Voici encore une manifestation de protestation de populations suivie de morts.
C’est inadmissible. C’est inacceptable.
Je m’incline pieusement devant la dépouille des deux personnes mortes à Khossanto et je présente mes sincères condoléances à leurs familles.
J’exprime ma compassion aux personnes blessées et aux personnes dont les biens ont subi des dommages.
Le maintien de l’ordre depuis quelques années pose un grave problème dans notre pays.
En effet les opérations de maintien de l’ordre sont régulièrement accompagnées de pertes en vies humaines.
J’ai posé une question qui est toujours restée sans réponse. Je la réitère :
Qui tue les manifestants?
Les personnes qui tuent les manifestants doivent être identifiées, démasquées, traduites devant la justice et condamnées à des peines exemplaires pour que cela ne se reproduise plus.
Tant que cela ne sera pas fait, tant que ces meurtriers ne seront pas mis hors d’état de nuire, nous aurons une suspicion légitime sur la culpabilité ou la complicité d’éléments des forces de maintien de l’ordre.
Les forces en charge du maintien de l’ordre doivent pour leur honneur, leur dignité et leur crédibilité extirper ces éléments de leurs rangs si tel était le cas.
Nous n’avons pas sur cette terre quelque chose de plus précieuse que la vie humaine.
Les pouvoirs publics doivent être les premiers à préserver la vie humaine et à la sécuriser.
Il est évident que la formation de nos forces de maintien de l’ordre doit être revue de fond en comble.
Cette formation des forces de maintien de l’ordre doit accorder plus de respect au citoyen dans l’exercice de son droit constitutionnel à manifester, à sa protection et dans tous les cas à la préservation de sa dignité humaine et de son intégrité physique.
D’un autre côté les pouvoirs publics doivent faciliter la tenue de manifestations pacifiques.
Les interdictions répétitives de manifestations ne sont pas de nature à instaurer un climat de confiance entre les citoyens et les autorités administratives.
Le Préfet qui a pris l’arrêté qui a conduit aux événements d’aujourd’hui doit être démis de ses fonctions.

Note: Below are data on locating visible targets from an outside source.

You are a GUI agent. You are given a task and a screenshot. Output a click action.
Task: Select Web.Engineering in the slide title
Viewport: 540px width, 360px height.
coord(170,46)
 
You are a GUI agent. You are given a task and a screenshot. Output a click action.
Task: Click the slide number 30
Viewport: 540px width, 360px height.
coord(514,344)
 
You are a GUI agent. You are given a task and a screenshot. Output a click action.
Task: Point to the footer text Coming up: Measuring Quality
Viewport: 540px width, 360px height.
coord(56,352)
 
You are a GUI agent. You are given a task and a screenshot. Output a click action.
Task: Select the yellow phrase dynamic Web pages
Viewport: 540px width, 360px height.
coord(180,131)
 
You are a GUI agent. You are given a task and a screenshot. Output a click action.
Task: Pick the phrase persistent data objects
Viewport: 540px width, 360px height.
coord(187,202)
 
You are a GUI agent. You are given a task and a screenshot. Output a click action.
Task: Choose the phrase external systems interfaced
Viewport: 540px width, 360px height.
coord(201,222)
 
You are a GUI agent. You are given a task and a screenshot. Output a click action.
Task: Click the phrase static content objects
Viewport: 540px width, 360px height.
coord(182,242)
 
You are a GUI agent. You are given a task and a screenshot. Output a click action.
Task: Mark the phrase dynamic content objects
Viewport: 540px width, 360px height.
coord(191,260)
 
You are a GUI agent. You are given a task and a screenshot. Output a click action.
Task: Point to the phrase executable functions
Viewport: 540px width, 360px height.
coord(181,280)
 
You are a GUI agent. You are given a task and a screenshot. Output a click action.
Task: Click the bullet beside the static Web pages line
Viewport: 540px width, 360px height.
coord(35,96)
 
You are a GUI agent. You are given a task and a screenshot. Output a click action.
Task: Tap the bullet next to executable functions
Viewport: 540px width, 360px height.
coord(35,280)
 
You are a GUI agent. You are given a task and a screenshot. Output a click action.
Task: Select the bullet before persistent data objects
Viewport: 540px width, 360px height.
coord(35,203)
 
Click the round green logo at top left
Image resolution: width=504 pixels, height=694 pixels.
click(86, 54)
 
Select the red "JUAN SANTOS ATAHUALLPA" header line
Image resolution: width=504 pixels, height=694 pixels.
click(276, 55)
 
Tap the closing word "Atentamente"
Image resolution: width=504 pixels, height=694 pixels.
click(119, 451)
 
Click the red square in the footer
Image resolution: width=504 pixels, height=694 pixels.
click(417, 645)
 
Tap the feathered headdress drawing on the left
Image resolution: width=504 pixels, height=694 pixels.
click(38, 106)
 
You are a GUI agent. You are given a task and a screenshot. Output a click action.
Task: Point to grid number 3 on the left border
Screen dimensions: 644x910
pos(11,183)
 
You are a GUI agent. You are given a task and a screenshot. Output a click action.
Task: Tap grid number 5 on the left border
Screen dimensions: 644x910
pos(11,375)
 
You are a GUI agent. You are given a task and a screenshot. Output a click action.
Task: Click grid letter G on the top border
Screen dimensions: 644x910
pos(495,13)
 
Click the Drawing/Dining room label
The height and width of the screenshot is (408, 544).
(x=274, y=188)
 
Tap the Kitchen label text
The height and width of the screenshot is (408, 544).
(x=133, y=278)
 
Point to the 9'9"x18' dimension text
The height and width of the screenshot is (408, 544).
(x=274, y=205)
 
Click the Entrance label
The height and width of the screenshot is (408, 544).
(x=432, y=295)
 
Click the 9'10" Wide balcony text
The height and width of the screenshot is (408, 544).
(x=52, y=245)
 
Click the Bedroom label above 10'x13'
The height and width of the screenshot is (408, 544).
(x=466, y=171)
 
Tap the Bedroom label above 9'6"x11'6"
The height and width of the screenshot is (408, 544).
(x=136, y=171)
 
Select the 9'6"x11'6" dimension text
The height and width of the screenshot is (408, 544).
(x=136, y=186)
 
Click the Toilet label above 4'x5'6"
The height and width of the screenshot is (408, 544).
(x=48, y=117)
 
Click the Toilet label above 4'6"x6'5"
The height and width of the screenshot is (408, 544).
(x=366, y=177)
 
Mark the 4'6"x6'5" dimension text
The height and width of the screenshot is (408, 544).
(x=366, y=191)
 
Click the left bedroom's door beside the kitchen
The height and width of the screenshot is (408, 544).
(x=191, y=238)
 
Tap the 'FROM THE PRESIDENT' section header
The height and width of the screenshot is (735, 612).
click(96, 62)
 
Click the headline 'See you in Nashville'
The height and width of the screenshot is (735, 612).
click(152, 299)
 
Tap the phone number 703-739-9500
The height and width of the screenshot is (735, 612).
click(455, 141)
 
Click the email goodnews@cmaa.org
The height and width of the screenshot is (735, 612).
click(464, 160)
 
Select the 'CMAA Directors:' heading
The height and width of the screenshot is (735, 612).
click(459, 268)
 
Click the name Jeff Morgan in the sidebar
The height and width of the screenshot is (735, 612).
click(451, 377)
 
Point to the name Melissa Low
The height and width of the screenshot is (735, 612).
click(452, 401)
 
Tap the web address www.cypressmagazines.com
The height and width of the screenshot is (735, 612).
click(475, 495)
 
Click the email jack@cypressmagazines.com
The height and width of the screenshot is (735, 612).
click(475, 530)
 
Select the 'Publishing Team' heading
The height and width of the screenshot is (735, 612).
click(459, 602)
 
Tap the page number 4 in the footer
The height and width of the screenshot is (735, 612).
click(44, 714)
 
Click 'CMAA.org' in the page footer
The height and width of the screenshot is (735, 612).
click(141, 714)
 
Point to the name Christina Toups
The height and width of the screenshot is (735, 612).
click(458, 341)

L’État doit dédommager les populations ayant subi des préjudices.
Une enquête doit être urgemment diligentée pour établir les fautes commises et toutes les responsabilités. Le rapport de l’enquête devra être publié et le gouvernement devra en tirer toutes les conséquences.
Ces événements dramatiques de Khossanto nous rappellent encore l’impérieuse nécessité d’assurer la souveraineté de notre pays sur nos ressources extractives notamment aurifères.
Il est inadmissible que les populations qui vivent dans les terroirs dans lesquels ces ressources sont extraites soient parmi les populations les plus pauvres et les plus dépourvues d’infrastructures sociales au Sénégal.
De plus nous notons, de plus en plus, une absence de considération affirmée pour les populations des régions périphériques du nord, de l’est et du sud de notre pays.
La région de Kédougou est une région sensible car étant frontalière avec le Mali qui se bat courageusement contre le terrorisme.
J’invite le Gouvernement à prendre toutes les dispositions pour le retour au calme et à la sérénité dans cette région.
La région de Kédougou et celle de Tambacounda constituent les barrières naturelles de notre pays contre l’infiltration terroriste. Toute instabilité dans ces régions fait courir à notre pays de graves risques de contamination terroriste que nous ne souhaitons pas.
La souveraineté sur nos ressources extractives, la répartition équitable des revenues qu’elles génèrent et un aménagement équitable du territoire national sont des garants de stabilité et de paix social.